Monday, November 3, 2008

CHGS compared to FD & Property

CHGS investment is meant for risk adverse investors who wish to have regular yearly income with higher interest than FD/Amanah saham, while at the same time grow their initial capital every year to hedge against inflation with capital protection. It is similar to property investment except that the rental income is guaranteed every year & you don't have to look for tenant or pay land tax, mantenence, agent fees etc.

Comparison for RM320k investment over 23 years

1) CHGS investment
(8%)year 1 to year 3 - RM25,600pa / RM2,133pm
year 4 onwards - RM38,400pa / RM3,200pm (at conservative 12% average)
Capital growth At maturity -
1) RM1,1-1.5 million +/- 400% (from sale of land),
2) RM1.9-2.3 million +/- 600-800%(including dividens)

2) FD at 3.75%
year1-23 - RM12,000pa / RM1000pm
Capital At maturity -
1)RM320k (original investment) ie. 0% capital growth
2) RM596k ie. 186% including dividens

3) Property (single story house in PJ)
Average rental - RM15,000pa (not guaranteed, depends on tenant availability) / RM1250pm (4.7%)
not including real estate agent fee, land tax, maintenance, legal fees etc)
Capital at maturity -1) RM1.1-1.5mil After 20+ years sale - +/- 400% return
not including real estate agent fee, legal fees, property gains tax etc
2) RM1.7-2.2 mil +/- 500-800% (incl dividens)

* all 3 comparisons does not take compounding into consideration. Returns will be higher for all 3 if compounding is used ie. money is re-invested.

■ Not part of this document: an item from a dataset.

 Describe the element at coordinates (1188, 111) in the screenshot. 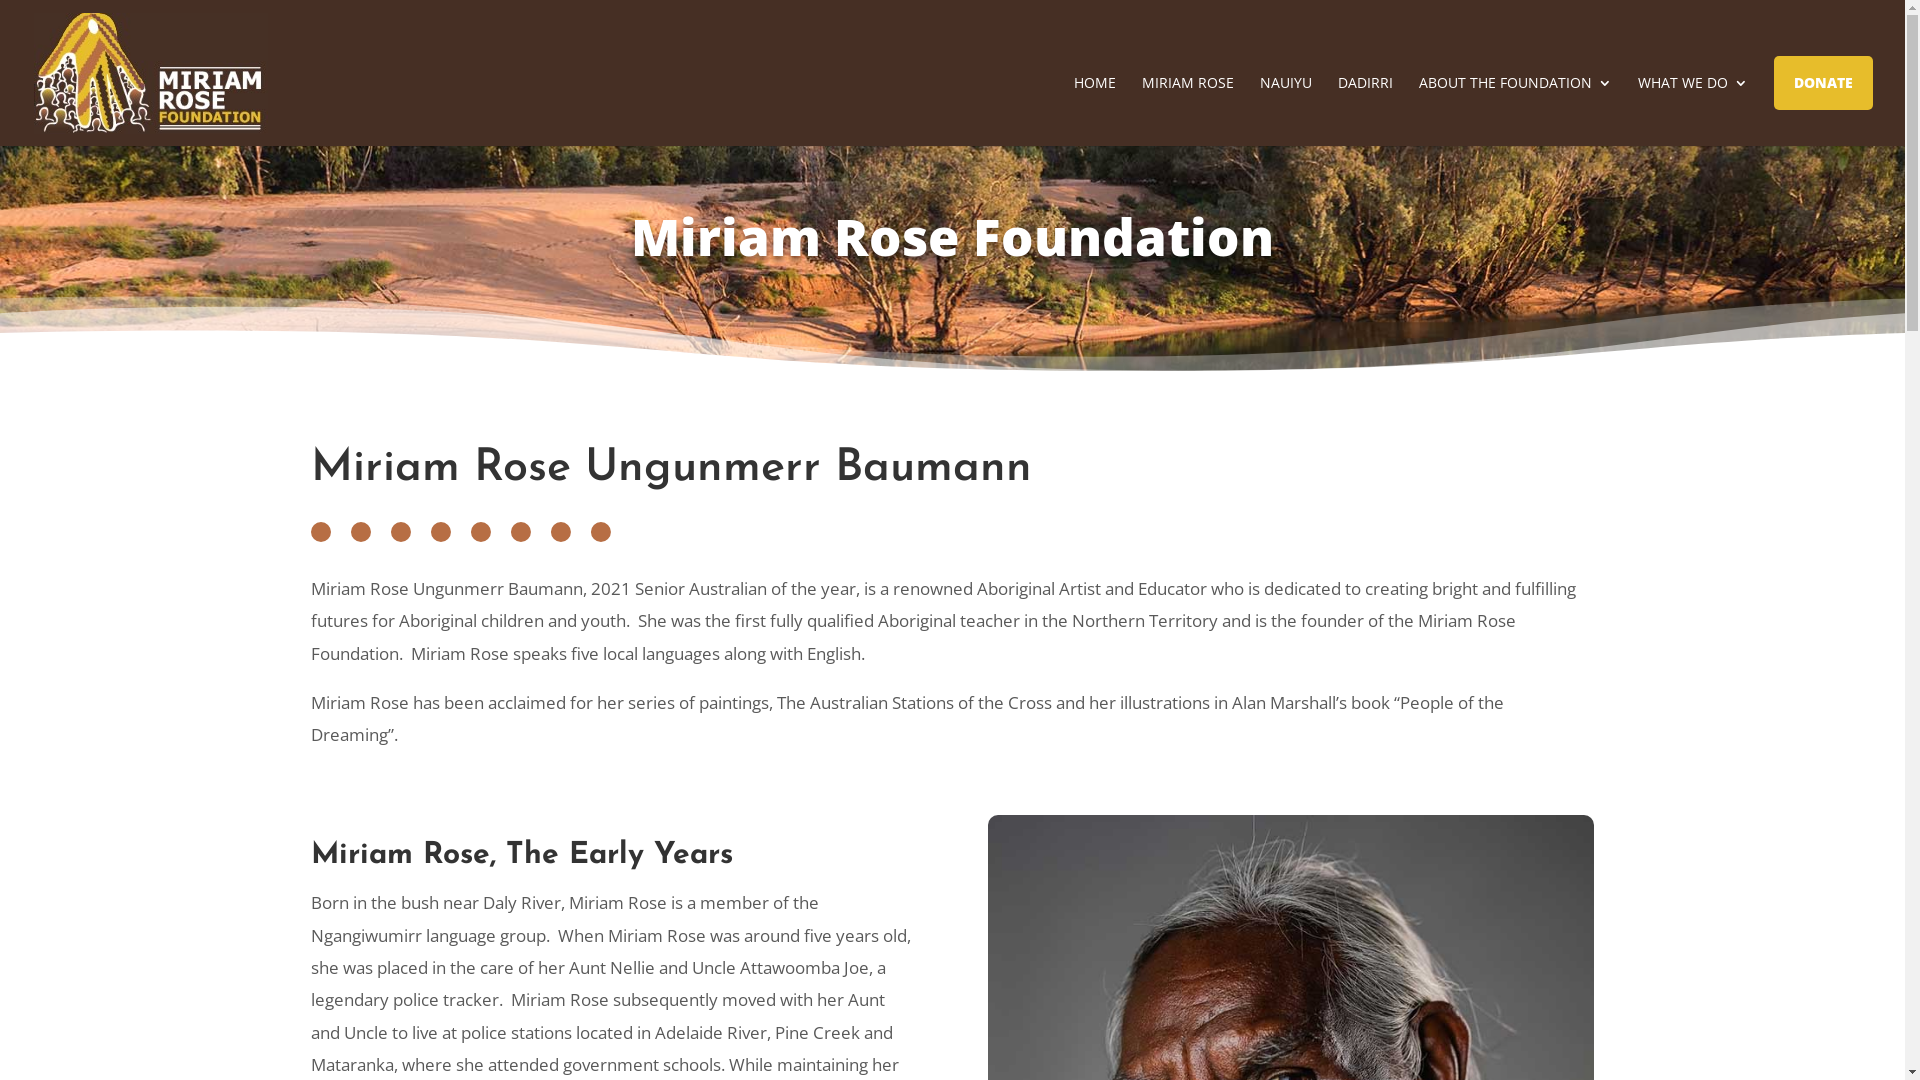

How can I use my CHGS income?

Since the returns are guaranteed payable every year, it can be used as an addition to regular retirement income, children's education, holiday income or even pay for your yearly commitments ie. insurance premium, car/house loans. When you use your dividens as part of your passive income, it does not eat into your actual capital while it keeps growing every year from land appreciation.So in terms of portfolio spread, CHGS will fall into the area of your FD/AmanahSaham/Insurance spread, while you may have another portion for other speculative investments (shares, currency, unit trust, real commodity trading).